* **TASK DESCRIPTION**:
Take the records underneath and set them down exactly.

* **PROVIDED ENTRIES**:
******
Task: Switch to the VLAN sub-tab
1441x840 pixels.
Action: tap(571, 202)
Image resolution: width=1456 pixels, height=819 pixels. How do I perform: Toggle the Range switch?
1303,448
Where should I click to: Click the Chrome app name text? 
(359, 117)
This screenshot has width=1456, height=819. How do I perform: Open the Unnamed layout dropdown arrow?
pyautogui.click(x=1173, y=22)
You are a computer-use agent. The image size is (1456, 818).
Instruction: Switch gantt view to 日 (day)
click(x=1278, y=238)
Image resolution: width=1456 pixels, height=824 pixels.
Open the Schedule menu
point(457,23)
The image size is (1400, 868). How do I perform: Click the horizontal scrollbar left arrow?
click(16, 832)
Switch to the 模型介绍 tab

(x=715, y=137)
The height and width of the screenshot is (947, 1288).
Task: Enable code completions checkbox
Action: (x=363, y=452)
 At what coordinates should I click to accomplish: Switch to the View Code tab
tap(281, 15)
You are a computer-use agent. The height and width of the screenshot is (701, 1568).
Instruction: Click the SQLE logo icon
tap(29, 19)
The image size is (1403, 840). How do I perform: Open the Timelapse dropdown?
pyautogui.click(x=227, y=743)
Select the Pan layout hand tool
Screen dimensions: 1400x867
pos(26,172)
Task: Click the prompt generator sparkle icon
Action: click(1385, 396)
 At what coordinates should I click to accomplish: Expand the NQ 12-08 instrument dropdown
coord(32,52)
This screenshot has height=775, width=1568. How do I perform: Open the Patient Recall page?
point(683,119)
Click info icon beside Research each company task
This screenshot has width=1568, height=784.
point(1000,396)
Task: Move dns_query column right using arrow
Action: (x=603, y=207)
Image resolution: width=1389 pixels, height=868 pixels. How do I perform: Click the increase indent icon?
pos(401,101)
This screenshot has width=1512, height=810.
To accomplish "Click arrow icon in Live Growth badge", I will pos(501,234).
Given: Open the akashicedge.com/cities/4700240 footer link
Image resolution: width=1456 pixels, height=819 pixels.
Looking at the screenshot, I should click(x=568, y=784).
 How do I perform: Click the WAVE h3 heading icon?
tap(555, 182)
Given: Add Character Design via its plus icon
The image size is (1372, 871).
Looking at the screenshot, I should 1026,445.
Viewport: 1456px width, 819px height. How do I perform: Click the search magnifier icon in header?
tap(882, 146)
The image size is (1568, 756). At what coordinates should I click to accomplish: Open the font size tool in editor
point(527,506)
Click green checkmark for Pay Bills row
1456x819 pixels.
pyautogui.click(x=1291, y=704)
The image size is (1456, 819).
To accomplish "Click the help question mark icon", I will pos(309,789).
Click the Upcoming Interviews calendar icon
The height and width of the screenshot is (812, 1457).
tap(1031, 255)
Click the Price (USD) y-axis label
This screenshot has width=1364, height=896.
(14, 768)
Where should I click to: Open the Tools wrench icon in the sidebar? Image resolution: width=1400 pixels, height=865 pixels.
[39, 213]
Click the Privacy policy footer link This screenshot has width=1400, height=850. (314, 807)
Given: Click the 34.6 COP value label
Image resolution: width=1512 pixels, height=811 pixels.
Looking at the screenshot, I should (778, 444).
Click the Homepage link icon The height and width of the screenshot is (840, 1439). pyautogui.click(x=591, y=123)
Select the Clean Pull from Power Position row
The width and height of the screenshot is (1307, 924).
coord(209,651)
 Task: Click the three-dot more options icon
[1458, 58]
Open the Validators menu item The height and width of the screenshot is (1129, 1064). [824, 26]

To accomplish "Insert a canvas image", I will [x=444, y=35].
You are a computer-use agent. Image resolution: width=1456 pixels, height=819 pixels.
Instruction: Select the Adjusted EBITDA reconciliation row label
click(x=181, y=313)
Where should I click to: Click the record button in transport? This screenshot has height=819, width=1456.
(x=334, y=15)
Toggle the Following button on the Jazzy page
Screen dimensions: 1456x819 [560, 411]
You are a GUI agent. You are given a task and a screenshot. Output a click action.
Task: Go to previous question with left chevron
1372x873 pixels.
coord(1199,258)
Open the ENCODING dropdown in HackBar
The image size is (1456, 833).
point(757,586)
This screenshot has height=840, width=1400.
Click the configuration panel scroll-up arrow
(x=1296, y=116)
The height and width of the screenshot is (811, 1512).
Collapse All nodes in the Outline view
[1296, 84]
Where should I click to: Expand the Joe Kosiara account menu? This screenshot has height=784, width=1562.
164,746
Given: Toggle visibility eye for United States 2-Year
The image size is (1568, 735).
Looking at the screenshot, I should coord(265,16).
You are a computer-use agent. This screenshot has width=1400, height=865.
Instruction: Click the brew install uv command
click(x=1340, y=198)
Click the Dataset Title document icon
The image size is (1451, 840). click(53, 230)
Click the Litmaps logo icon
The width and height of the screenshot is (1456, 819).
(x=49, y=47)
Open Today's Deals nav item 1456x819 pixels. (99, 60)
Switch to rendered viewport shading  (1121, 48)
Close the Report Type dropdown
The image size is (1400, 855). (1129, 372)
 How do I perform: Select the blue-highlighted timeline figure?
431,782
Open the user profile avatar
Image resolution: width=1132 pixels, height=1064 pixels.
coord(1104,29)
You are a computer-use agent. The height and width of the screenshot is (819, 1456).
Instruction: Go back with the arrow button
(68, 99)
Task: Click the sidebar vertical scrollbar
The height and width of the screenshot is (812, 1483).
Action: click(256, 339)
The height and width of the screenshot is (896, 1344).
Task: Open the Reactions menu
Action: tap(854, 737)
******
* **RESULT BELOW**:
Task: Switch to the VLAN sub-tab
1441x840 pixels.
Action: tap(571, 202)
Image resolution: width=1456 pixels, height=819 pixels. How do I perform: Toggle the Range switch?
1303,448
Where should I click to: Click the Chrome app name text? 
(359, 117)
This screenshot has width=1456, height=819. How do I perform: Open the Unnamed layout dropdown arrow?
pyautogui.click(x=1173, y=22)
You are a computer-use agent. The image size is (1456, 818).
Instruction: Switch gantt view to 日 (day)
click(x=1278, y=238)
Image resolution: width=1456 pixels, height=824 pixels.
Open the Schedule menu
point(457,23)
The image size is (1400, 868). How do I perform: Click the horizontal scrollbar left arrow?
click(16, 832)
Switch to the 模型介绍 tab

(x=715, y=137)
The height and width of the screenshot is (947, 1288).
Task: Enable code completions checkbox
Action: (x=363, y=452)
 At what coordinates should I click to accomplish: Switch to the View Code tab
tap(281, 15)
You are a computer-use agent. The height and width of the screenshot is (701, 1568).
Instruction: Click the SQLE logo icon
tap(29, 19)
The image size is (1403, 840). How do I perform: Open the Timelapse dropdown?
pyautogui.click(x=227, y=743)
Select the Pan layout hand tool
Screen dimensions: 1400x867
pos(26,172)
Task: Click the prompt generator sparkle icon
Action: click(1385, 396)
 At what coordinates should I click to accomplish: Expand the NQ 12-08 instrument dropdown
coord(32,52)
This screenshot has height=775, width=1568. How do I perform: Open the Patient Recall page?
point(683,119)
Click info icon beside Research each company task
This screenshot has width=1568, height=784.
point(1000,396)
Task: Move dns_query column right using arrow
Action: (x=603, y=207)
Image resolution: width=1389 pixels, height=868 pixels. How do I perform: Click the increase indent icon?
pos(401,101)
This screenshot has width=1512, height=810.
To accomplish "Click arrow icon in Live Growth badge", I will pos(501,234).
Given: Open the akashicedge.com/cities/4700240 footer link
Image resolution: width=1456 pixels, height=819 pixels.
Looking at the screenshot, I should click(x=568, y=784).
 How do I perform: Click the WAVE h3 heading icon?
tap(555, 182)
Given: Add Character Design via its plus icon
The image size is (1372, 871).
Looking at the screenshot, I should 1026,445.
Viewport: 1456px width, 819px height. How do I perform: Click the search magnifier icon in header?
tap(882, 146)
The image size is (1568, 756). At what coordinates should I click to accomplish: Open the font size tool in editor
point(527,506)
Click green checkmark for Pay Bills row
1456x819 pixels.
pyautogui.click(x=1291, y=704)
The image size is (1456, 819).
To accomplish "Click the help question mark icon", I will pos(309,789).
Click the Upcoming Interviews calendar icon
The height and width of the screenshot is (812, 1457).
tap(1031, 255)
Click the Price (USD) y-axis label
This screenshot has width=1364, height=896.
(14, 768)
Where should I click to: Open the Tools wrench icon in the sidebar? Image resolution: width=1400 pixels, height=865 pixels.
[39, 213]
Click the Privacy policy footer link This screenshot has width=1400, height=850. (314, 807)
Given: Click the 34.6 COP value label
Image resolution: width=1512 pixels, height=811 pixels.
Looking at the screenshot, I should (778, 444).
Click the Homepage link icon The height and width of the screenshot is (840, 1439). pyautogui.click(x=591, y=123)
Select the Clean Pull from Power Position row
The width and height of the screenshot is (1307, 924).
coord(209,651)
 Task: Click the three-dot more options icon
[1458, 58]
Open the Validators menu item The height and width of the screenshot is (1129, 1064). [824, 26]

To accomplish "Insert a canvas image", I will [x=444, y=35].
You are a computer-use agent. Image resolution: width=1456 pixels, height=819 pixels.
Instruction: Select the Adjusted EBITDA reconciliation row label
click(x=181, y=313)
Where should I click to: Click the record button in transport? This screenshot has height=819, width=1456.
(x=334, y=15)
Toggle the Following button on the Jazzy page
Screen dimensions: 1456x819 [560, 411]
You are a GUI agent. You are given a task and a screenshot. Output a click action.
Task: Go to previous question with left chevron
1372x873 pixels.
coord(1199,258)
Open the ENCODING dropdown in HackBar
The image size is (1456, 833).
point(757,586)
This screenshot has height=840, width=1400.
Click the configuration panel scroll-up arrow
(x=1296, y=116)
The height and width of the screenshot is (811, 1512).
Collapse All nodes in the Outline view
[1296, 84]
Where should I click to: Expand the Joe Kosiara account menu? This screenshot has height=784, width=1562.
164,746
Given: Toggle visibility eye for United States 2-Year
The image size is (1568, 735).
Looking at the screenshot, I should coord(265,16).
You are a computer-use agent. This screenshot has width=1400, height=865.
Instruction: Click the brew install uv command
click(x=1340, y=198)
Click the Dataset Title document icon
The image size is (1451, 840). click(53, 230)
Click the Litmaps logo icon
The width and height of the screenshot is (1456, 819).
(x=49, y=47)
Open Today's Deals nav item 1456x819 pixels. (99, 60)
Switch to rendered viewport shading  (1121, 48)
Close the Report Type dropdown
The image size is (1400, 855). (1129, 372)
 How do I perform: Select the blue-highlighted timeline figure?
431,782
Open the user profile avatar
Image resolution: width=1132 pixels, height=1064 pixels.
coord(1104,29)
You are a computer-use agent. The height and width of the screenshot is (819, 1456).
Instruction: Go back with the arrow button
(68, 99)
Task: Click the sidebar vertical scrollbar
The height and width of the screenshot is (812, 1483).
Action: click(256, 339)
The height and width of the screenshot is (896, 1344).
Task: Open the Reactions menu
Action: tap(854, 737)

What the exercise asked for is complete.